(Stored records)

_ _ _ _ _ _ _

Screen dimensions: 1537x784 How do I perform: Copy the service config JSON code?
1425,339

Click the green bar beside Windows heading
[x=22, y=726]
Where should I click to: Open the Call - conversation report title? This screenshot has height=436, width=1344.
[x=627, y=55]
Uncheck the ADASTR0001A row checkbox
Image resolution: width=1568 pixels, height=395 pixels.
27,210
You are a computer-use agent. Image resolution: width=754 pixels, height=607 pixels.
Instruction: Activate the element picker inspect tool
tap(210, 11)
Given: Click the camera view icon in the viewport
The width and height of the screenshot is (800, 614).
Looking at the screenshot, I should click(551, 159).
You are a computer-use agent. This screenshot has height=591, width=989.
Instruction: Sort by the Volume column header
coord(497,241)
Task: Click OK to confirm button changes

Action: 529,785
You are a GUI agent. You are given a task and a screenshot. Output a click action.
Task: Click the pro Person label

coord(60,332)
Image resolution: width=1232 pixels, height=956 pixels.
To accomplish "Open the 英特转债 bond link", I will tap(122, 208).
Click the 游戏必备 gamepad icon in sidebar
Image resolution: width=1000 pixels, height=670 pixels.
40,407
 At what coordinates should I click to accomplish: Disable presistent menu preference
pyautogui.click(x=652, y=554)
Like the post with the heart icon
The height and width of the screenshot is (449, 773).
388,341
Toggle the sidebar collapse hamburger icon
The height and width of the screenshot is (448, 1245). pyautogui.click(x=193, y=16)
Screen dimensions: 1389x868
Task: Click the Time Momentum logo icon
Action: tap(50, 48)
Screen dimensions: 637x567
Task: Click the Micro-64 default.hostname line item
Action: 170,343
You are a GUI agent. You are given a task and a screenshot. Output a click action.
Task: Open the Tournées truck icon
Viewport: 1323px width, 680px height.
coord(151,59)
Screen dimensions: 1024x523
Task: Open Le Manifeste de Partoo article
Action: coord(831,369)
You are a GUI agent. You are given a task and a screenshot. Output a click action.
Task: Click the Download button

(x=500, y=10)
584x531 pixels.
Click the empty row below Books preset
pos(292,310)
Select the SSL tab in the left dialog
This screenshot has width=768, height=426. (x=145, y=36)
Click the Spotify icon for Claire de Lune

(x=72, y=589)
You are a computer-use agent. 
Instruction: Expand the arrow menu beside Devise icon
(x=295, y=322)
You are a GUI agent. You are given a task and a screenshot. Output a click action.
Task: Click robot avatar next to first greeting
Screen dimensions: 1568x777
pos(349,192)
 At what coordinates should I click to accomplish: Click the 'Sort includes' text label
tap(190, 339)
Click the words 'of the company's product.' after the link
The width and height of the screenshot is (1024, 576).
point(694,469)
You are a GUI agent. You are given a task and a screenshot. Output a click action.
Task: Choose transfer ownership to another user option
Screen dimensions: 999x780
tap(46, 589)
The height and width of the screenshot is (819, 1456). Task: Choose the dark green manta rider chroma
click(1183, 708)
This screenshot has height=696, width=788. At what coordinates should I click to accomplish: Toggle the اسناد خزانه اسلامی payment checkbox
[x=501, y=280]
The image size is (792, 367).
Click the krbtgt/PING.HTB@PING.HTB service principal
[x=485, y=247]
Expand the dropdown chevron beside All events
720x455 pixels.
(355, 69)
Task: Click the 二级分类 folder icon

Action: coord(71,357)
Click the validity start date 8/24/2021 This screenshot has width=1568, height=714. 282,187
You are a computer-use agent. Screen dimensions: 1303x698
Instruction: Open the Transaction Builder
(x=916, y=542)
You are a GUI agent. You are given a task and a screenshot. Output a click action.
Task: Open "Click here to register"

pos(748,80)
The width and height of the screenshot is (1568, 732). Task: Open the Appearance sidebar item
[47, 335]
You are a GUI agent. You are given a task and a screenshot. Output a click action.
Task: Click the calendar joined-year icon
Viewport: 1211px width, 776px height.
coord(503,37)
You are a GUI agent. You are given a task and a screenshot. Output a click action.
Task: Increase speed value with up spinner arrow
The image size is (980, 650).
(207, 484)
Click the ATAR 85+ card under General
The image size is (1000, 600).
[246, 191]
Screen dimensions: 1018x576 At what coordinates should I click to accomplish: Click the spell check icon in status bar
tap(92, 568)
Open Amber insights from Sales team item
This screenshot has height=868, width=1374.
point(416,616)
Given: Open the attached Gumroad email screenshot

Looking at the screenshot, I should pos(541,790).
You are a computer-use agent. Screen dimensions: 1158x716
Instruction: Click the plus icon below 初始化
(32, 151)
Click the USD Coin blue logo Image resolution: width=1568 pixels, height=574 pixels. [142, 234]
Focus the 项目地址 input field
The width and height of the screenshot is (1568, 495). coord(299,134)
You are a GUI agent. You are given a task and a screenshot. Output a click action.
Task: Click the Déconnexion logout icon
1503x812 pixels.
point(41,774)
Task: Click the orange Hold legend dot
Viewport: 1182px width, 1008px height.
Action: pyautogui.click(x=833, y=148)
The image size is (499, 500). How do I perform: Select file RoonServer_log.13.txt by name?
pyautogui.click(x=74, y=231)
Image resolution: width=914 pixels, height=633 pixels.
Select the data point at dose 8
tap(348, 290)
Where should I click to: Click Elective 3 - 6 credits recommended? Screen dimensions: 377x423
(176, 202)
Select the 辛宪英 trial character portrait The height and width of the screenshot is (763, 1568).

_ _ _ _ _ _ _

So that nothing differs from the original, transcribe all of the records above.

Screen dimensions: 1537x784 How do I perform: Copy the service config JSON code?
1425,339

Click the green bar beside Windows heading
[x=22, y=726]
Where should I click to: Open the Call - conversation report title? This screenshot has height=436, width=1344.
[x=627, y=55]
Uncheck the ADASTR0001A row checkbox
Image resolution: width=1568 pixels, height=395 pixels.
27,210
You are a computer-use agent. Image resolution: width=754 pixels, height=607 pixels.
Instruction: Activate the element picker inspect tool
tap(210, 11)
Given: Click the camera view icon in the viewport
The width and height of the screenshot is (800, 614).
Looking at the screenshot, I should click(551, 159).
You are a computer-use agent. This screenshot has height=591, width=989.
Instruction: Sort by the Volume column header
coord(497,241)
Task: Click OK to confirm button changes

Action: 529,785
You are a GUI agent. You are given a task and a screenshot. Output a click action.
Task: Click the pro Person label

coord(60,332)
Image resolution: width=1232 pixels, height=956 pixels.
To accomplish "Open the 英特转债 bond link", I will tap(122, 208).
Click the 游戏必备 gamepad icon in sidebar
Image resolution: width=1000 pixels, height=670 pixels.
40,407
 At what coordinates should I click to accomplish: Disable presistent menu preference
pyautogui.click(x=652, y=554)
Like the post with the heart icon
The height and width of the screenshot is (449, 773).
388,341
Toggle the sidebar collapse hamburger icon
The height and width of the screenshot is (448, 1245). pyautogui.click(x=193, y=16)
Screen dimensions: 1389x868
Task: Click the Time Momentum logo icon
Action: tap(50, 48)
Screen dimensions: 637x567
Task: Click the Micro-64 default.hostname line item
Action: 170,343
You are a GUI agent. You are given a task and a screenshot. Output a click action.
Task: Open the Tournées truck icon
Viewport: 1323px width, 680px height.
coord(151,59)
Screen dimensions: 1024x523
Task: Open Le Manifeste de Partoo article
Action: coord(831,369)
You are a GUI agent. You are given a task and a screenshot. Output a click action.
Task: Click the Download button

(x=500, y=10)
584x531 pixels.
Click the empty row below Books preset
pos(292,310)
Select the SSL tab in the left dialog
This screenshot has width=768, height=426. (x=145, y=36)
Click the Spotify icon for Claire de Lune

(x=72, y=589)
You are a computer-use agent. 
Instruction: Expand the arrow menu beside Devise icon
(x=295, y=322)
You are a GUI agent. You are given a task and a screenshot. Output a click action.
Task: Click robot avatar next to first greeting
Screen dimensions: 1568x777
pos(349,192)
 At what coordinates should I click to accomplish: Click the 'Sort includes' text label
tap(190, 339)
Click the words 'of the company's product.' after the link
The width and height of the screenshot is (1024, 576).
point(694,469)
You are a GUI agent. You are given a task and a screenshot. Output a click action.
Task: Choose transfer ownership to another user option
Screen dimensions: 999x780
tap(46, 589)
The height and width of the screenshot is (819, 1456). Task: Choose the dark green manta rider chroma
click(1183, 708)
This screenshot has height=696, width=788. At what coordinates should I click to accomplish: Toggle the اسناد خزانه اسلامی payment checkbox
[x=501, y=280]
The image size is (792, 367).
Click the krbtgt/PING.HTB@PING.HTB service principal
[x=485, y=247]
Expand the dropdown chevron beside All events
720x455 pixels.
(355, 69)
Task: Click the 二级分类 folder icon

Action: coord(71,357)
Click the validity start date 8/24/2021 This screenshot has width=1568, height=714. 282,187
You are a computer-use agent. Screen dimensions: 1303x698
Instruction: Open the Transaction Builder
(x=916, y=542)
You are a GUI agent. You are given a task and a screenshot. Output a click action.
Task: Open "Click here to register"

pos(748,80)
The width and height of the screenshot is (1568, 732). Task: Open the Appearance sidebar item
[47, 335]
You are a GUI agent. You are given a task and a screenshot. Output a click action.
Task: Click the calendar joined-year icon
Viewport: 1211px width, 776px height.
coord(503,37)
You are a GUI agent. You are given a task and a screenshot. Output a click action.
Task: Increase speed value with up spinner arrow
The image size is (980, 650).
(207, 484)
Click the ATAR 85+ card under General
The image size is (1000, 600).
[246, 191]
Screen dimensions: 1018x576 At what coordinates should I click to accomplish: Click the spell check icon in status bar
tap(92, 568)
Open Amber insights from Sales team item
This screenshot has height=868, width=1374.
point(416,616)
Given: Open the attached Gumroad email screenshot

Looking at the screenshot, I should pos(541,790).
You are a computer-use agent. Screen dimensions: 1158x716
Instruction: Click the plus icon below 初始化
(32, 151)
Click the USD Coin blue logo Image resolution: width=1568 pixels, height=574 pixels. [142, 234]
Focus the 项目地址 input field
The width and height of the screenshot is (1568, 495). coord(299,134)
You are a GUI agent. You are given a task and a screenshot. Output a click action.
Task: Click the Déconnexion logout icon
1503x812 pixels.
point(41,774)
Task: Click the orange Hold legend dot
Viewport: 1182px width, 1008px height.
Action: pyautogui.click(x=833, y=148)
The image size is (499, 500). How do I perform: Select file RoonServer_log.13.txt by name?
pyautogui.click(x=74, y=231)
Image resolution: width=914 pixels, height=633 pixels.
Select the data point at dose 8
tap(348, 290)
Where should I click to: Click Elective 3 - 6 credits recommended? Screen dimensions: 377x423
(176, 202)
Select the 辛宪英 trial character portrait The height and width of the screenshot is (763, 1568).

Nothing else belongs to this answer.